Under the reign of Castro in the 1960s and ‘70s, however, Arenas and all like him undergo brutal persecution. Most of his story is a long and protracted struggle against that persecution. He flees, is jailed, hides his manuscripts. Arenas’ acts of self-preservation, and his efforts to smuggle his writings abroad, register as ingenious and heroic gestures of survival. Exile to America in the 1980s brings a different kind of struggle and sadness to Arenas’ journey.
The villain in this story is the Cuban state under Castro – militaristic, macho, destructive of culture. This society is portrayed as one vast prison. In case we are in any danger of missing the underlying dichotomy, Schnabel has Johnny Depp play a bizarre twin-set dual cameo: first as Lieutenant Victor, a stern cop over whom Arenas homoerotically fantasises; then as Bon Bon, an extravagant gay diva who aids the writer in prison.

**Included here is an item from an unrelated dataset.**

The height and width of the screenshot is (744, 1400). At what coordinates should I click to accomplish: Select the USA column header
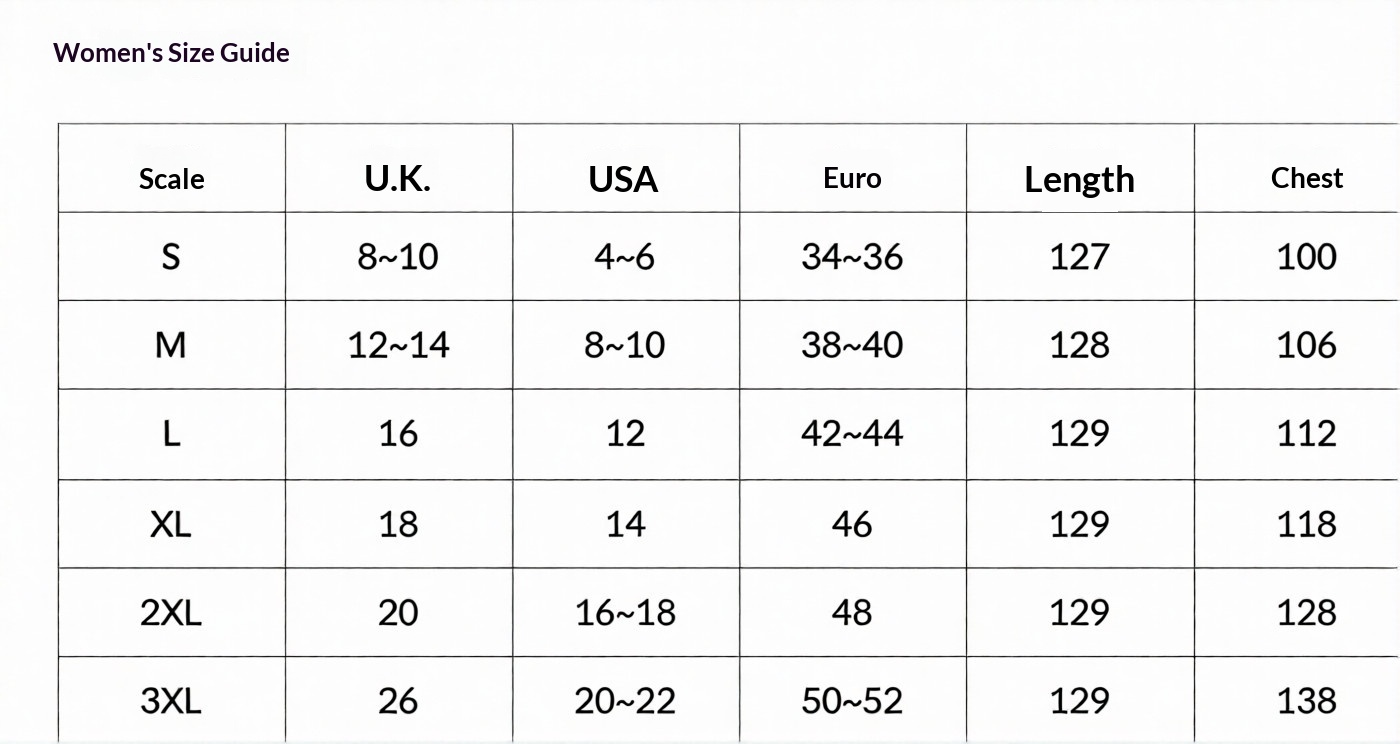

There are vivid passages in Before Night Falls, especially those devoted to recreating the Cuba of the ‘60s. The music score by Lou Reed, Laurie Anderson and Carter Burwell (best known for his work for the Coen brothers) is well used. Bardem’s performance is superb in its nuanced range of moods and emotions. But, on the whole, it is a thin, dissatisfying film. Although the recited excerpts from Arenas’ work are impressive, it is hard to get a clear fix on what kind of writer he really was – how he mixed autobiography and fiction, for instance, or which Latin American traditions he reworked to his own ends. And shots of someone merrily hitting typewriter keys or scribbling out a few words never, ever come close to conveying an author’s real labour.

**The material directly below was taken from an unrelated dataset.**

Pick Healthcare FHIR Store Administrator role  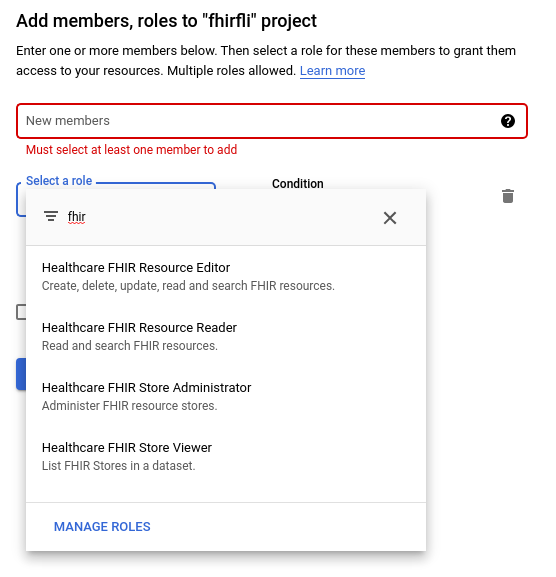pyautogui.click(x=226, y=396)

Another, rather annoying form of cultural inexactness is evident in the film’s use of language. Like any mainstream Hollywood movie past or present, it chooses to have its Cuban characters speaking mostly in English. But once Arenas hits America, it occasionally switches to Spanish with English subtitles!
Most damagingly, Schnabel is overly conscious of his own signature as an artist. What this means, in effect, is that both Basquiat and Arenas in turn are processed through Schnabel-style imagery that often borders on high-tone kitsch. So, just as in Basquiat, we get dream-visions of watery bliss and weightless flight; memory flickers of lost parents and idyllic childhood moments; and strange little detours into whimsy or terror that abruptly turn out to be dreams or reveries.

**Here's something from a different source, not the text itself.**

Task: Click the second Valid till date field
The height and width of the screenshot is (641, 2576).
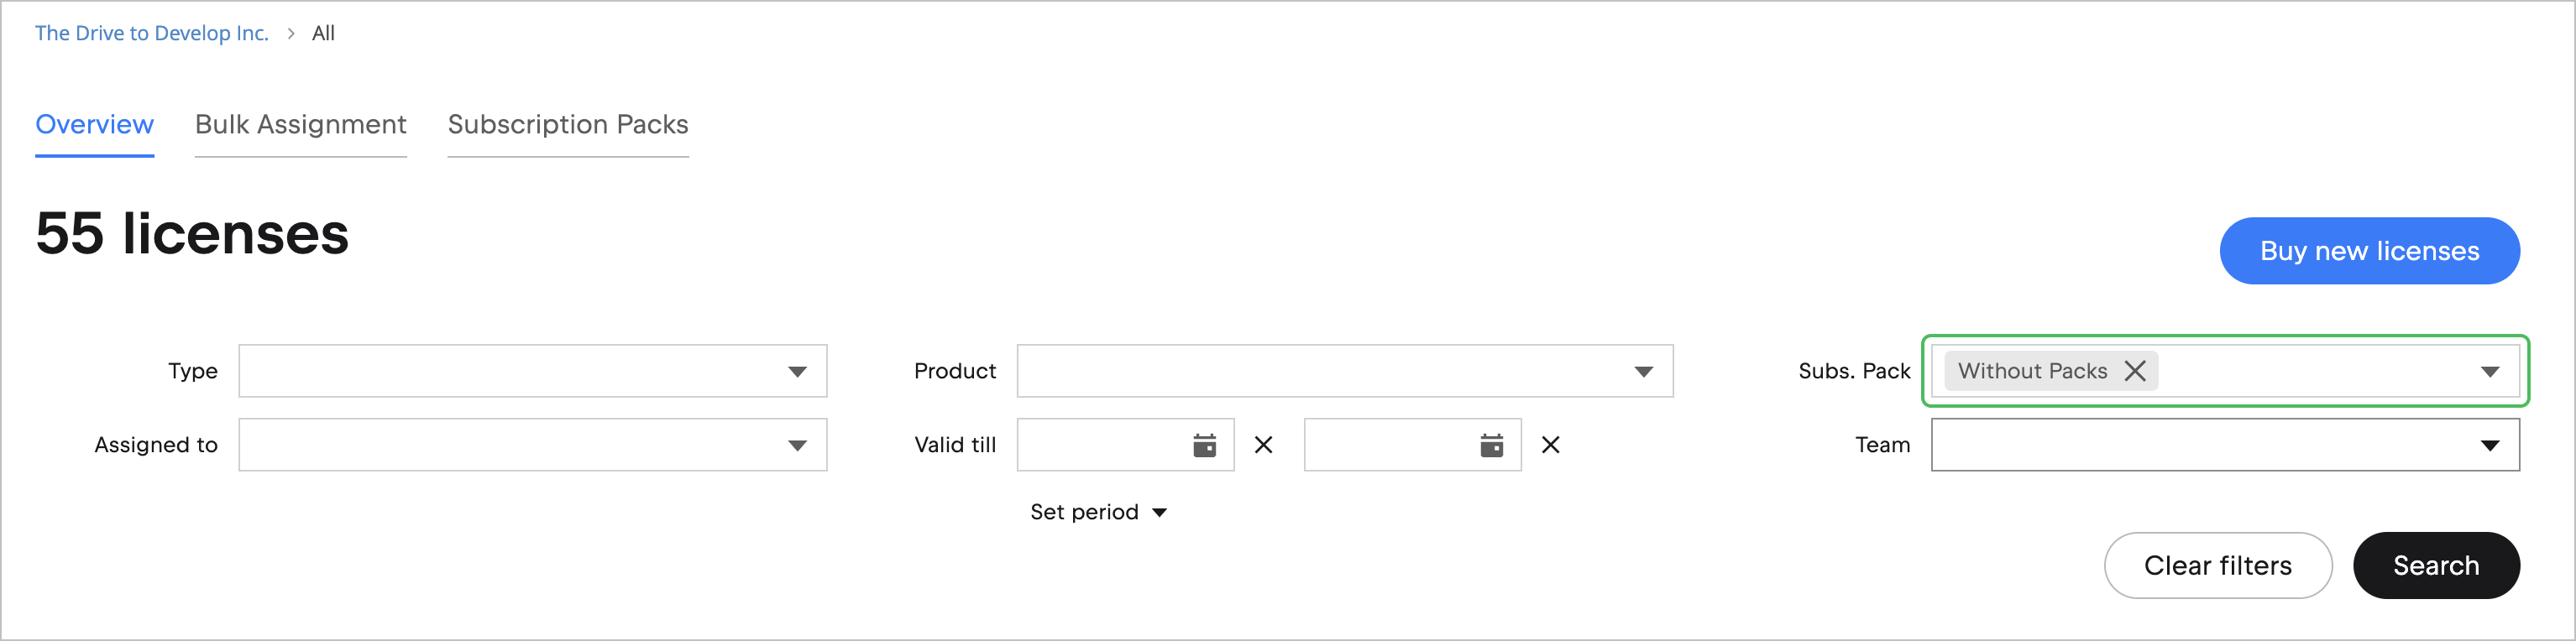Action: pos(1389,445)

Also common to both films is a rather fatalistic view of the artist-outsider or Golden Child figure as eternally doomed. According to Schnabel, the suffering of Basquiat and Arenas is only partly explained by social factors; these movies promote a vague, fuzzy pathos about men whose very personal death-drives seem inextricably bound up with their choice of artistic idiom and their morally unconventional lifestyles. But Arenas as imagined by Schnabel, just like Basquiat, is forever haunted by disquieting memories and fatalistic premonitions; he is the eternal non-conformist and “exile” from all societies.
Ultimately, Schnabel seems simply too enamoured by the exoticness of his subject in Before Night Falls – and too willing to entertain a black-and-white view of the gifted individual pitted against the rest of the world. But, at least, I did come away from it with a strong desire to hunt out the books of Reinaldo Arenas.